Despite exploring Mixed Martial Arts, a relatively untapped sport in film, Warrior struggles to offer anything particularly new in the genre. In fact, on the page, Warrior could easily be accused of trying too damn hard. Character conflicts are piled on top of each other in a needless fashion; why can’t Joel Edgerton’s character simply be in financial difficulties, does he need to have an ill daughter to earn audience sympathy? It's just one beat too far, a common issue with this screenplay. Add this to the film cribbing characters and iconography from the Rocky series to excess; we have MMA versions of Clubber Lang and Ivan Drago, and you have a film that should collapse under the weight of its derivative content.
So, yes, lot of Warrior could be considered a cliché but I see a cliché like a puppet string; it manipulates the action in such a transparent way that you need to use them with skill and conviction to keep the audience engaged.

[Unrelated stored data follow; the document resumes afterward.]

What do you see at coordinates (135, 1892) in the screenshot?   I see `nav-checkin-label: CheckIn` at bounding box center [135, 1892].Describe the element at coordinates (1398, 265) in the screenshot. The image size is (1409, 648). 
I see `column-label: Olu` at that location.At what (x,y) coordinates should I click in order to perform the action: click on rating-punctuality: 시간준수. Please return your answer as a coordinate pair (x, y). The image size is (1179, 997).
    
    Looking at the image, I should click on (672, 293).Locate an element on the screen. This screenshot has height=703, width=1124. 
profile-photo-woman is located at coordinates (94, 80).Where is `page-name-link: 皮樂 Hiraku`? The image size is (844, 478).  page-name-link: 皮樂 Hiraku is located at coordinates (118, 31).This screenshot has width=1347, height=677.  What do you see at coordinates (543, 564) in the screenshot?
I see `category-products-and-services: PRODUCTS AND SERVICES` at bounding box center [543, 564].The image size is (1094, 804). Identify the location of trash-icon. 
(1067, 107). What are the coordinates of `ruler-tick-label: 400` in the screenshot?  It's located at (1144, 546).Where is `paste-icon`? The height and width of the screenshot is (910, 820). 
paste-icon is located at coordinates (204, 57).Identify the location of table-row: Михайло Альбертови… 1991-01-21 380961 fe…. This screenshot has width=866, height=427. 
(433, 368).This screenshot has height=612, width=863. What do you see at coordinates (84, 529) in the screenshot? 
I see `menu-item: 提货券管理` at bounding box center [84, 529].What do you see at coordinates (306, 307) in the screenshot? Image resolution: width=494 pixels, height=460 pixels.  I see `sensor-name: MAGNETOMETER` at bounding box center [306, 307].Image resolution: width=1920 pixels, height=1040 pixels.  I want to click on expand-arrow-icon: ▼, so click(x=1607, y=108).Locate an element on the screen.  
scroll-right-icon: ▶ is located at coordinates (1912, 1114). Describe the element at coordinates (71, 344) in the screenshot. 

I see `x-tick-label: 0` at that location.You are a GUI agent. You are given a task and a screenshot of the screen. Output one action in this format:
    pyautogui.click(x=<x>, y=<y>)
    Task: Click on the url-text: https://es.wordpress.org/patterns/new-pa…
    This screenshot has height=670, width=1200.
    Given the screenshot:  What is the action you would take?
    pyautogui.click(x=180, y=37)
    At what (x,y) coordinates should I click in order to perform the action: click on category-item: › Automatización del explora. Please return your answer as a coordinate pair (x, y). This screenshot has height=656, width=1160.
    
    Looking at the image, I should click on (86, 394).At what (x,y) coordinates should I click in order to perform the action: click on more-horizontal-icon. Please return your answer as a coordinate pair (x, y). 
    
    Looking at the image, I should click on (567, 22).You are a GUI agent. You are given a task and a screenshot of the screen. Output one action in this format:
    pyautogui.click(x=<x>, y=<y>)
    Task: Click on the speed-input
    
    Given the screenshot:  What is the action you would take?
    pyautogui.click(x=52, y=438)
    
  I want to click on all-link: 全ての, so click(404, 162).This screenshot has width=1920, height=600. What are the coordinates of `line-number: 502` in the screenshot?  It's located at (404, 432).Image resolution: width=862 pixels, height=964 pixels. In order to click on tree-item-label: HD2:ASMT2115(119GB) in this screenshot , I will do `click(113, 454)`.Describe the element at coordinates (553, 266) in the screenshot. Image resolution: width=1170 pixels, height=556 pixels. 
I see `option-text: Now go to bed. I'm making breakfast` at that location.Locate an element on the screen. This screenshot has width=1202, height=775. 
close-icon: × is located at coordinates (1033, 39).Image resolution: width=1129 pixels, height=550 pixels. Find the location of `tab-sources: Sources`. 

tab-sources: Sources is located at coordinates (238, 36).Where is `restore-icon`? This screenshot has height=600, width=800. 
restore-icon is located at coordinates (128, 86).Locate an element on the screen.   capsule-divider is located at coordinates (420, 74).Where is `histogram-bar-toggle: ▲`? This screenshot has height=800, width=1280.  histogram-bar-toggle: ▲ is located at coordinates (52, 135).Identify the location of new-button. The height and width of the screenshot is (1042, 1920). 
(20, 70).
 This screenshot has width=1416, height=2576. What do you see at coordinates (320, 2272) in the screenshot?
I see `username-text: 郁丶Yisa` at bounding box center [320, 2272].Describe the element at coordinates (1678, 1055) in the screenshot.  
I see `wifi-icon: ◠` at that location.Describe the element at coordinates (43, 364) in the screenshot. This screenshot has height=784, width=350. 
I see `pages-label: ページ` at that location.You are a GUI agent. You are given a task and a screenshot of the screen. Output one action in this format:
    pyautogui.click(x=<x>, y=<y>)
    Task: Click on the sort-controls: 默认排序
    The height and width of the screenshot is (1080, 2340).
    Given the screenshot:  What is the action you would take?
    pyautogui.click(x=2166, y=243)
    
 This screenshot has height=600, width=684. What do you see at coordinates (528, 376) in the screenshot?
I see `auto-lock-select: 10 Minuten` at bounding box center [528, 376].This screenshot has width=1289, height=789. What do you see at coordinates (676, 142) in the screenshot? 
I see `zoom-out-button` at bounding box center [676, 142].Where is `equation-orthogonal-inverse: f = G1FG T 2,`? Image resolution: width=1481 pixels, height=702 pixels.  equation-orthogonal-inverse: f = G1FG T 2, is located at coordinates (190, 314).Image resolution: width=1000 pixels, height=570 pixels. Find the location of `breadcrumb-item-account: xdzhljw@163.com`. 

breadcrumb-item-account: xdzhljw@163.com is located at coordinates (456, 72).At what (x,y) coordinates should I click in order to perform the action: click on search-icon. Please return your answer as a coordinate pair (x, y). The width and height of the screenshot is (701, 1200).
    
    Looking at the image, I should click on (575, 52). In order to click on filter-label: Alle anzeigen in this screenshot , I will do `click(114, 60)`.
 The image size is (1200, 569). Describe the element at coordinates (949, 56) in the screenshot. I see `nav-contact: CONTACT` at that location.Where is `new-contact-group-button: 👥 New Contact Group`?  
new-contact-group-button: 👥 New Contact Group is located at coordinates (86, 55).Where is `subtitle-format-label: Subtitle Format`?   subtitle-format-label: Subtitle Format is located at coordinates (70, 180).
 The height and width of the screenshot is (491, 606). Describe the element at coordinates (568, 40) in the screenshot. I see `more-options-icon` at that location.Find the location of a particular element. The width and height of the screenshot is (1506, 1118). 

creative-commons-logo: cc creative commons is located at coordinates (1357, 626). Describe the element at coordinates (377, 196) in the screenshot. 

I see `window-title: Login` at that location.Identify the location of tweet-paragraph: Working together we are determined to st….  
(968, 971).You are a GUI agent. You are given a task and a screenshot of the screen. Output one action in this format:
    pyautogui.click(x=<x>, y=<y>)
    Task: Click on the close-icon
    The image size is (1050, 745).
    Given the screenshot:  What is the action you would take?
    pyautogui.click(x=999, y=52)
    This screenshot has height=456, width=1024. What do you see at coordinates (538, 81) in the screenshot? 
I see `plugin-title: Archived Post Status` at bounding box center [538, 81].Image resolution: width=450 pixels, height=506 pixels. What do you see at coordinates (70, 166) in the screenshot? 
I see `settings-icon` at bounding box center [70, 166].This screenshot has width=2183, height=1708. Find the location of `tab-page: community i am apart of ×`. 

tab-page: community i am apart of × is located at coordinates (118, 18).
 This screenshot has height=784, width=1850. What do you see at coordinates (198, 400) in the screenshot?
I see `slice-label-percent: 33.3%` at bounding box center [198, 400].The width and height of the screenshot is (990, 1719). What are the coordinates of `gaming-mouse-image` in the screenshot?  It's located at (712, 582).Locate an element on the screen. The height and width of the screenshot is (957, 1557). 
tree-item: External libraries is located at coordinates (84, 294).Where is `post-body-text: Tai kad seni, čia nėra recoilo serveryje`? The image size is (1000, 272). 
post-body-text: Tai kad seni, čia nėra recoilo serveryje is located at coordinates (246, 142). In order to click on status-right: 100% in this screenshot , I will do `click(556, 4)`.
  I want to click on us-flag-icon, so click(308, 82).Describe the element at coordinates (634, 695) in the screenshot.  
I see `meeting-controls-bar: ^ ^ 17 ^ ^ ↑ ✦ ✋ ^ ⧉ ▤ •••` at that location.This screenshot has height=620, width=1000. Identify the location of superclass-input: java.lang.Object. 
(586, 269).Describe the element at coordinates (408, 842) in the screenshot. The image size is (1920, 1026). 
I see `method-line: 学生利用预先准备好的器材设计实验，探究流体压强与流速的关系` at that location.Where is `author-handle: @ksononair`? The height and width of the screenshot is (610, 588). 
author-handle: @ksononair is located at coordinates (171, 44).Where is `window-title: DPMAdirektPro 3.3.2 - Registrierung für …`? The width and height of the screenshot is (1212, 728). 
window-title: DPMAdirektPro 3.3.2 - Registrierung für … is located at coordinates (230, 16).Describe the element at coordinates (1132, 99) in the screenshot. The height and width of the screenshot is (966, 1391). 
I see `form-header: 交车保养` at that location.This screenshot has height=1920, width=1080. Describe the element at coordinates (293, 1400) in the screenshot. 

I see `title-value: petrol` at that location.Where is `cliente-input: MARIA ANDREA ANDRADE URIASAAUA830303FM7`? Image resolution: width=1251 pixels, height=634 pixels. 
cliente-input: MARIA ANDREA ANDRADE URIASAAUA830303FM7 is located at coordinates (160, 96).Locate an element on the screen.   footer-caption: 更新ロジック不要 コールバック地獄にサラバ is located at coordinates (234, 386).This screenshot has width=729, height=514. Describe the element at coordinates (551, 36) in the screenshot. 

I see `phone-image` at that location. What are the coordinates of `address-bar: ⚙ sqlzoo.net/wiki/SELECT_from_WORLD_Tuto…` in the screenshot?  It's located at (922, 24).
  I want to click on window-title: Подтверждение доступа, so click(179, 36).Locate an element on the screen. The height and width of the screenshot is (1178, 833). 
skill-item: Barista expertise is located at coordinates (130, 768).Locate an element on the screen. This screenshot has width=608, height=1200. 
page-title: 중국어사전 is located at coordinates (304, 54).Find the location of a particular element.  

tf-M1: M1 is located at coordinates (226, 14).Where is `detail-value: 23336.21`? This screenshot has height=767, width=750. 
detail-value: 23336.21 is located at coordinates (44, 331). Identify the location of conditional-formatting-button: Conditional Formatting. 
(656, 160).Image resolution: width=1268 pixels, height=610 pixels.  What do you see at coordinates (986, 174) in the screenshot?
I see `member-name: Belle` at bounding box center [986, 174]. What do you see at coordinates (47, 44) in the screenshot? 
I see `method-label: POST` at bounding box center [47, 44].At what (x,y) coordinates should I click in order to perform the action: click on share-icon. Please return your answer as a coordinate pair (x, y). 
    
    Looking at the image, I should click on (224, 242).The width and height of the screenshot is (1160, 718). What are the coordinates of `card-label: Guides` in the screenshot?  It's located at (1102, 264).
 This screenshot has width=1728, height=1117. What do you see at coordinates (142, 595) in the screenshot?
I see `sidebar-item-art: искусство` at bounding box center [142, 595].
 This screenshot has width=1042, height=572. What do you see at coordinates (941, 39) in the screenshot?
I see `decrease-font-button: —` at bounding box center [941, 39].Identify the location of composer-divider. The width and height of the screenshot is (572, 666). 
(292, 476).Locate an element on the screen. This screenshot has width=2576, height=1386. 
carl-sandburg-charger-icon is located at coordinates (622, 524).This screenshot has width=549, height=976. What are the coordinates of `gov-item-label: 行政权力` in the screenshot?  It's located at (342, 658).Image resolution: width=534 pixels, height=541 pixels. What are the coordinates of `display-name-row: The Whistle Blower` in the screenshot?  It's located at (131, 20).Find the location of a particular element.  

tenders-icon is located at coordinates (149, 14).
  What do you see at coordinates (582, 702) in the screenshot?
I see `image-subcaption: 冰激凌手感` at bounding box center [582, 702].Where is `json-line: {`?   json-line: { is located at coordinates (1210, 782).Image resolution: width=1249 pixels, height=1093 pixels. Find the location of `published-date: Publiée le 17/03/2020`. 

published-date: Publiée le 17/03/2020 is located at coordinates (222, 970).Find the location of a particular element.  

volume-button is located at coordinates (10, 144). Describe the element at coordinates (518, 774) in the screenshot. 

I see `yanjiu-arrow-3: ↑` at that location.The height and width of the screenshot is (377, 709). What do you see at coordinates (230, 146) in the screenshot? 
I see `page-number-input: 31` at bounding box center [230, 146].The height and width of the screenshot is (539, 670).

If you fail, their eyes will always see the strings. Warrior plays these strings in such an accomplished way that they begin to disappear into the scenery.
It all starts with the performances. Without Tom Hardy, Joel Edgerton and Nick Nolte, I am not sure Warrior would work at all. The men invest an honesty and wounded humanity into what could have been stock characters, creating electrifying and unpredictable character dynamics and, most importantly, earning the big emotional moments and making it all look seamless.
It is interesting to me that it takes a Briton and an Australian to embody these tough-as-nails working class American men, but really I cannot think of any American actors of their generation and their caliber that can convincingly play tough guys with this level of nuance. If this were made in the 1970s I could picture Nick Nolte taking the role of Hardy's Tommy, which gives his casting as their father an added layer of believability.
Nolte is remarkable in his role of a reformed, remorseful alcoholic attempting to rebuild something he destroyed. Nolte is utterly heartbreaking during his interactions with his sons, contrite and yearning for just a scrap of affection.
Hardy's Tommy brings a savage brutality to both the way he fights and the way he delivers dialogue, not content to just throw salt on old wounds, but claw at them until they are bloody. He is built like a beast and that's the way he carries himself through every scene, every bit as frightening as his mesmerizing turn in Bronson. He is relentless in these scenes, turning all his rage inside out, ready to destroy everything or be destroyed in the process. There is no middle ground for him.
Joel Edgerton has made a strong impression on me over a few short roles, specifically The Square and the sublime Animal Kingdom (sorry, Star Wars Prequel fans), and I have long felt that he deserves the career that Sam Worthington is currently squandering. However, when Worthington is taking jobs like Man on a Ledge and Edgerton is getting ones like Warrior, it seems a fair trade.
Brendan is well liked by his students, co-workers and adored by his wife and children; he’s a good guy. He has the most relatable story of the three, as most audience members who are living through this recession can empathise with the fear of losing your job or home. He is the one truly decent man in the film with none of the darkness of Nolte or Hardy’s roles, without becoming frustratingly sanctimonious. He has his share of flaws that add shading to the character, and it’s a tough line to walk while still keeping the character compelling when compared to the volatile Hardy or tragic Nolte. Edgerton does a marvellous job of it.
If Warrior achieves anything that few sports movies manage, it's exploiting the audiences divided loyalties to create a confrontation where the outcome feels unpredictable. Either outcome would carry its pros and cons, but I believe they succeeded in giving the bout and the film an ending that was satisfying and cathartic without feeling like a cop-out.
Director Gavin O’Connor already did a wonderful job of taking these three talented actors and bringing out some career best work from them, but he makes sure to shoot and cut a film worthy of the performances, but doesn't overshadow them. He shoots the character-driven scenes in the same way he shoots the fights, close-quarters, creating a feeling of intimacy. Inescapably close, you’re pulled into the lives of these men and you share every painful detail; both emotionally and physically.
The fight scenes feel real but still dynamic enough to keep the non-sports enthusiasts, like myself, engrossed. The sound of fist hitting flesh, bodies crashing against canvas or bones straining to breaking point leave you wincing. The sound design in these scenes makes a huge contribution to the impact of the scenes, the tight camera work and great fight choreography only seal it.
The obviousness of the screenplay is not enough to overwhelm the top quality execution. Ideas only becomes a cliché when it is repeated, this happens because the idea worked in the first place, and the key to Warrior‘s success is that everything works. It’s not perfect, it’s certainly not original, but it works. It really works.